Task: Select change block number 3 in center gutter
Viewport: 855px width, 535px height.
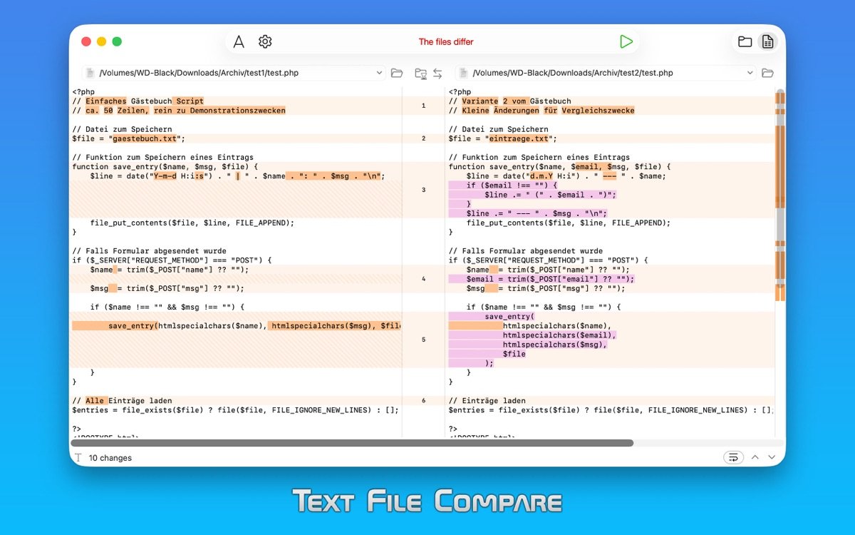Action: 423,190
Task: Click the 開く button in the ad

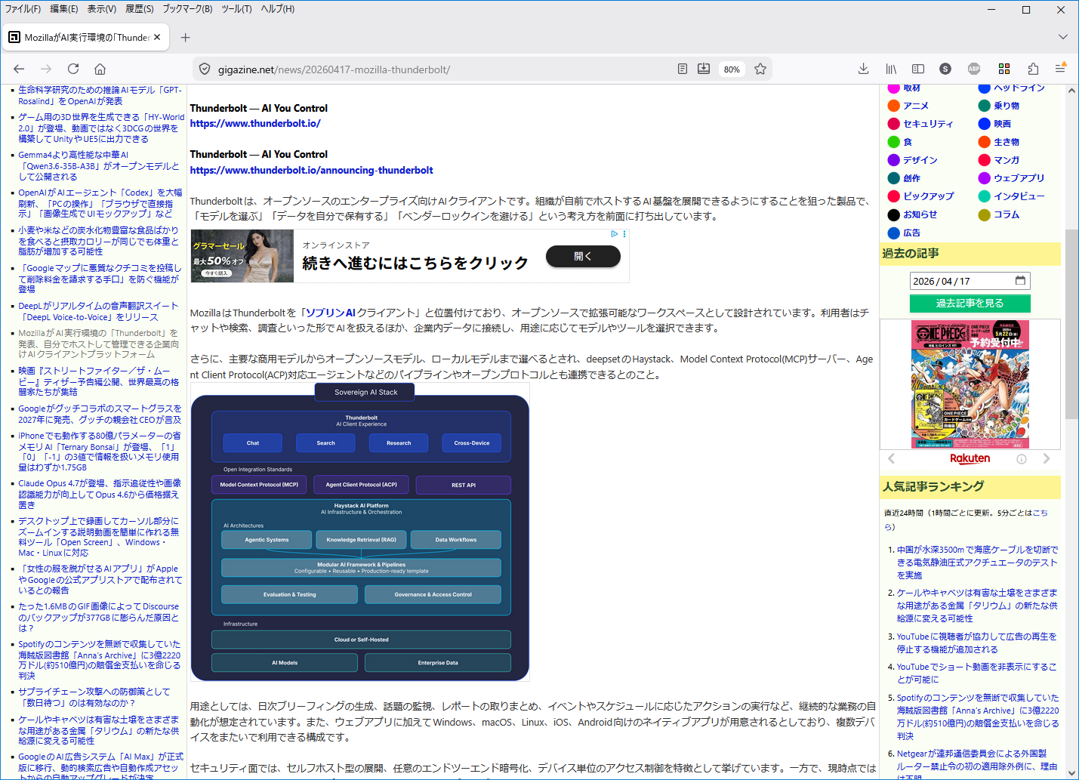Action: pos(583,256)
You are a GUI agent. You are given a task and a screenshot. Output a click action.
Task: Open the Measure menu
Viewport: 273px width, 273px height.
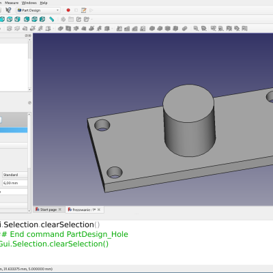(x=12, y=3)
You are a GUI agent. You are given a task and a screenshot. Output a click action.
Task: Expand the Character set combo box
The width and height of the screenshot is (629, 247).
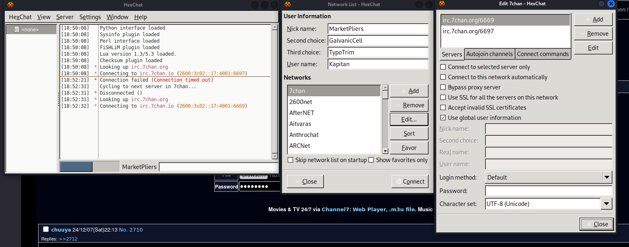pos(606,204)
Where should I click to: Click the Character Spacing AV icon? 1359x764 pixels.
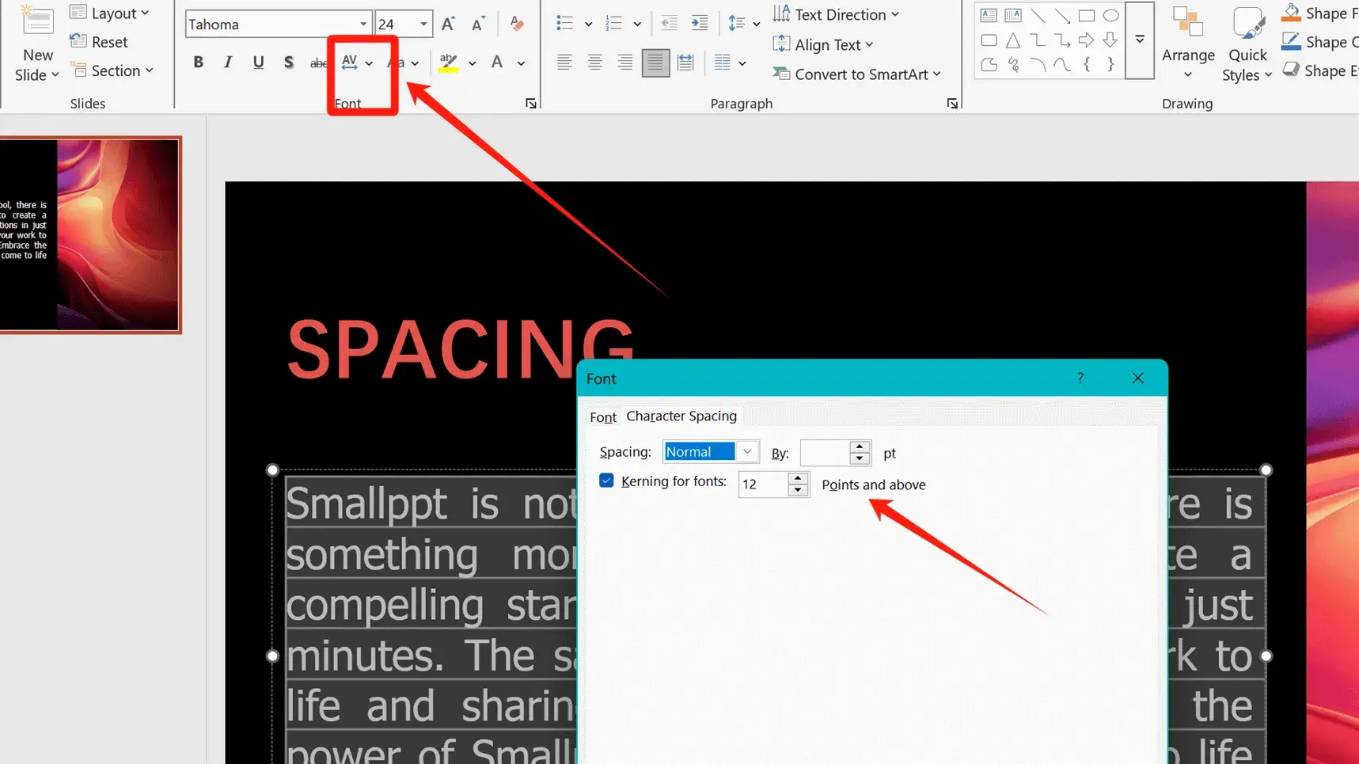[349, 63]
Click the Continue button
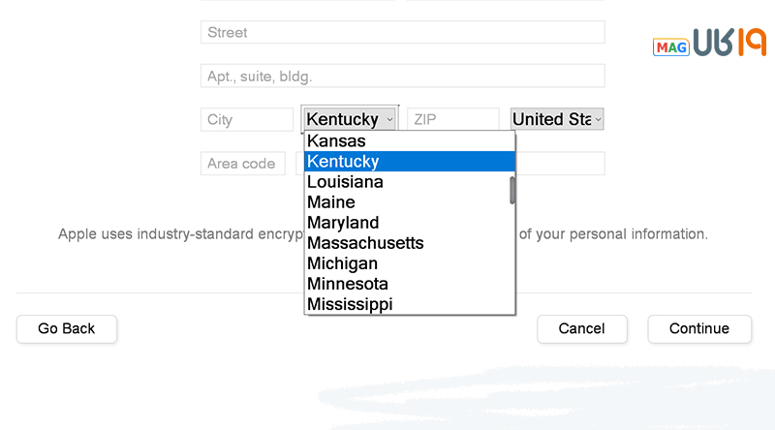 coord(699,328)
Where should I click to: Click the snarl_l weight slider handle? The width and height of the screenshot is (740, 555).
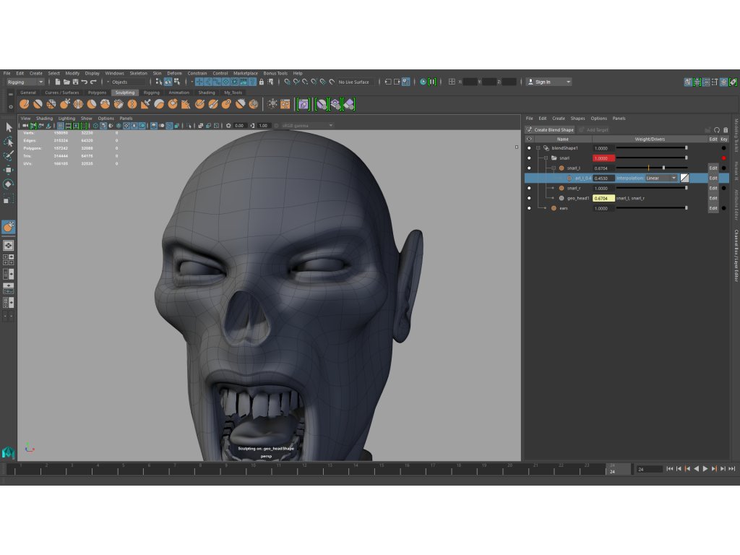pyautogui.click(x=663, y=168)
..............................
■ YOUR OBJECTIVE ■
Drop the pictures and reproduce the rest of the entries above exactly.

■ COMPLETED EXERCISE ■
Task: Select change block number 3 in center gutter
Viewport: 855px width, 535px height.
Action: 423,190
Task: Click the 開く button in the ad

Action: pos(583,256)
You are a GUI agent. You are given a task and a screenshot. Output a click action.
Task: Open the Measure menu
Viewport: 273px width, 273px height.
(x=12, y=3)
You are a GUI agent. You are given a task and a screenshot. Output a click action.
Task: Expand the Character set combo box
The width and height of the screenshot is (629, 247).
pos(606,204)
Where should I click to: Click the Character Spacing AV icon? 1359x764 pixels.
[349, 63]
Click the Continue button
 coord(699,328)
Where should I click to: Click the snarl_l weight slider handle? The width and height of the screenshot is (740, 555).
pyautogui.click(x=663, y=168)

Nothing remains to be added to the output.